If you have access to the server, you might want to use the file based variant ‘rlmp_filedevlog’ instead and
run something like tail -f debug.log on the console.
To enable writing devlog entries, you have to go to the install tool and under “All configuration” set the value
for [SYS][enable_DLOG] to true.
You might want to filter the devlog entries by “Key”. Select the class name \TrustCnct\Shibboleth\ShibbolethAuthentificationService.
After trying a Shibboleth log in (FE or BE), you should find an entry with message getUserFE ($_SERVER) or getUserBE ($_SERVER) as the
first entry of the test run. This will tell you the content of the $_SERVER variable on that run, which is important to
determine, if the web server successfully received parameters from the SP module. To view the variable, click on the small arrow
symbol in the “Extra data” column.
Further entries tell why the extension decided to do, what it did.
In rare cases you might want to activate additional logging, which can tell some details of what’s going on on the database level. For that, go to the extension configuration and select the “debugging” tab. Here, you can activate this additional logging.
Hint: Debugging BE authentication is a bit tricky, when you have the TYPO3 backend open, as you might be confused by AJAX requests showing up in the log. That’s a good reason to switch to file based logging. It will allow you to keep the BE closed while testing.
WARNING: Deactivate devlog as soon as you finish debugging. Never keep it active on a production system. You might do so by uninstalling/deactivating
the devlog extension or by disabling the system variable [SYS][enable_DLOG].
Checking if the extension is active¶
Run a login attempt. Search the log for ‘shibboleth’.
If no result:
- Extension installed?
- Extension configuration: frontend/backend authentication activated as required?

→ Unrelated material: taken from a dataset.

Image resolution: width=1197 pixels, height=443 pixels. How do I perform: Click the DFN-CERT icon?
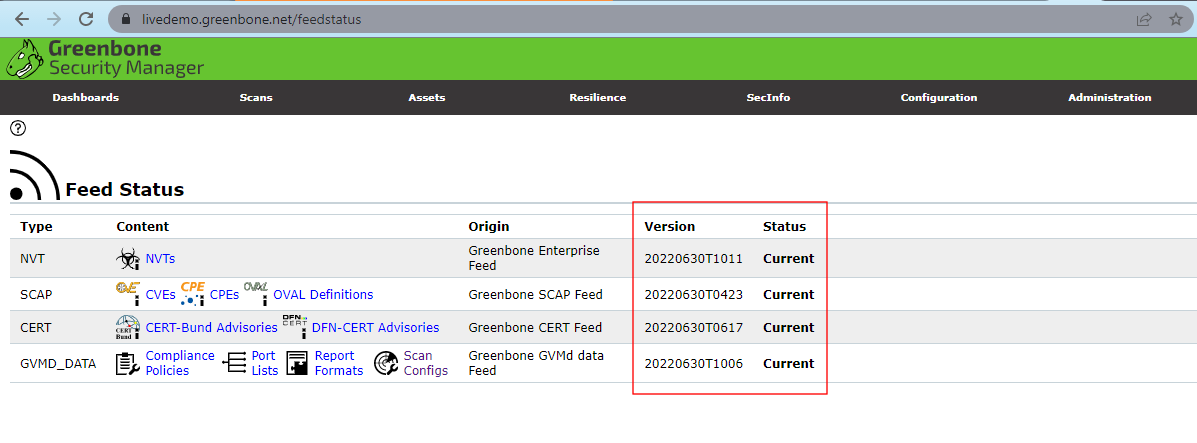(x=294, y=327)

- Debugging active for frontend/backend?
Checking if the Shibboleth module is active¶
From now on concentrate on debug log entries from ‘shibboleth’. Check latest entry “getUser ($_SERVER)”. Check the list of server environment variables. Are the Shibboleth variables set, like in the basic test from Configuration?

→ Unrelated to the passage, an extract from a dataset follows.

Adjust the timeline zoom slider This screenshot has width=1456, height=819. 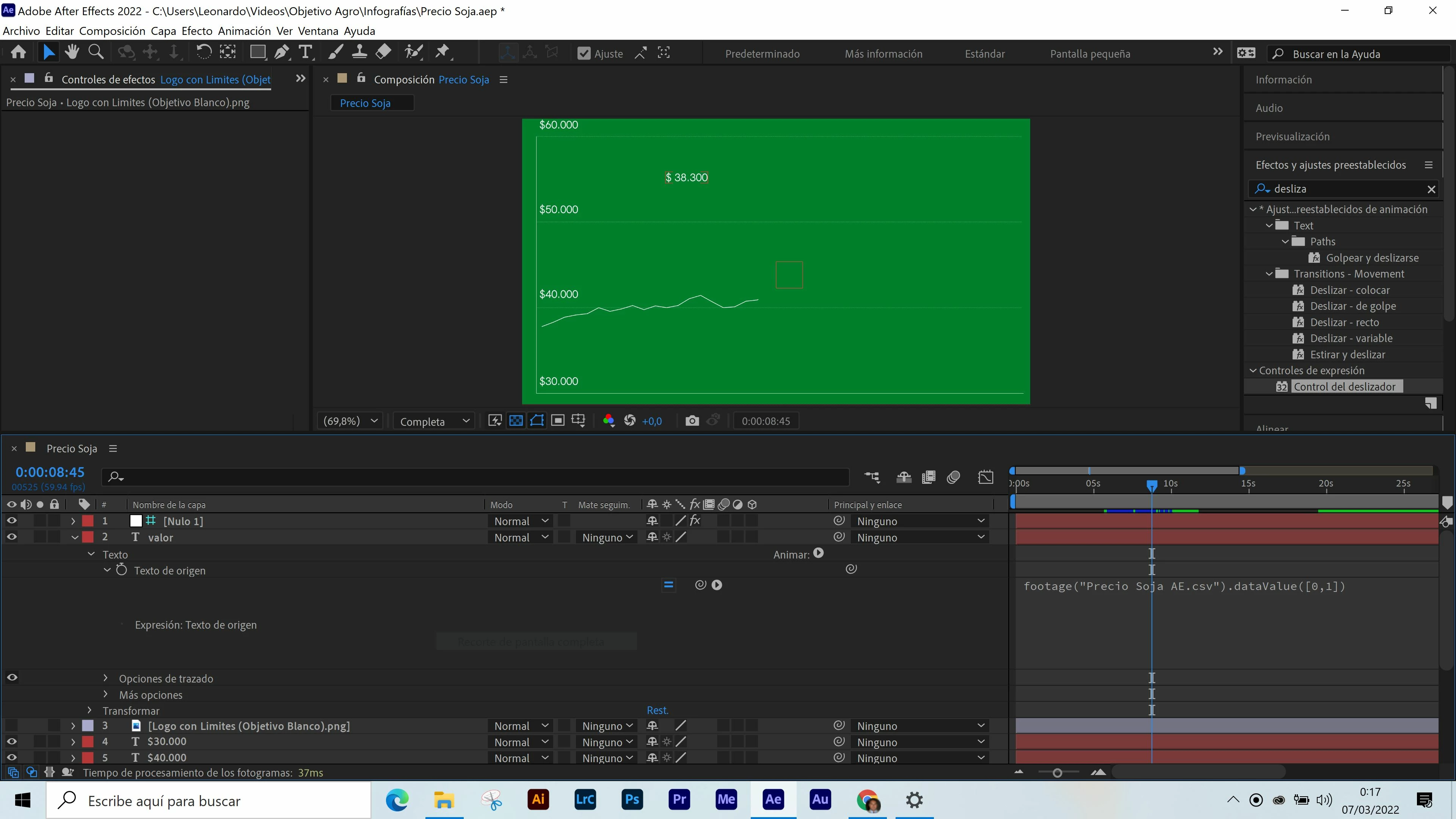pyautogui.click(x=1057, y=773)
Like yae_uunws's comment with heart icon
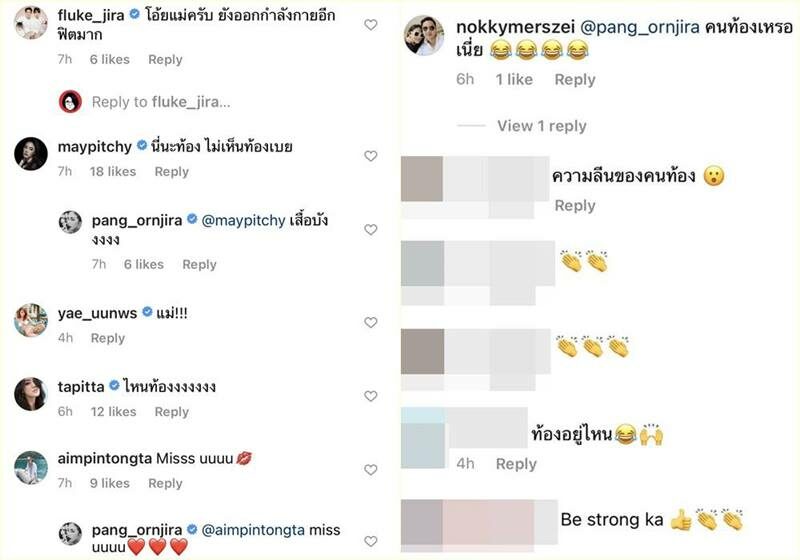The image size is (800, 560). [370, 322]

If not, make sure to activate the Apache configuration directives (e.g. within .htaccess).
AuthType shibboleth
require shibboleth
Checking if the user is created within the TYPO3 database¶
Check the database table for an entry of the new user. You might need something like this to identify a Shibboleth user:
SELECT * FROM fe_users WHERE password LIKE 'shibb:%';
If the user is not created, check the extension configuration for the “auto import” flag.
Search the log for entries that might explain, why the user is not accepted / created.
Be sure that your mapping configuration sets allowUser to 1. This log entry will help: “authUser: ($user)”. In the data, look for “_allowUser”.
Checking why a user is created, but not authenticated to TYPO3¶
Double check that the user is not authenticated. Reload the browser.
Note that you might actually have a successful login followed by an immediate logout. Skimming through the log will tell you the difference.
Successful logins show up in the devlog by entries from TYPO3\CMS\Core\Authentication\AbstractUserAuthentication containing the word “authenticated”.
Look up the user in the database and check for inconsistencies in the field values. You might want to create a functional local user and compare it to the Shibboleth user record.
For frontend users, again make sure there is at least one user group assigned.
If all this fails, sleep one night and try again.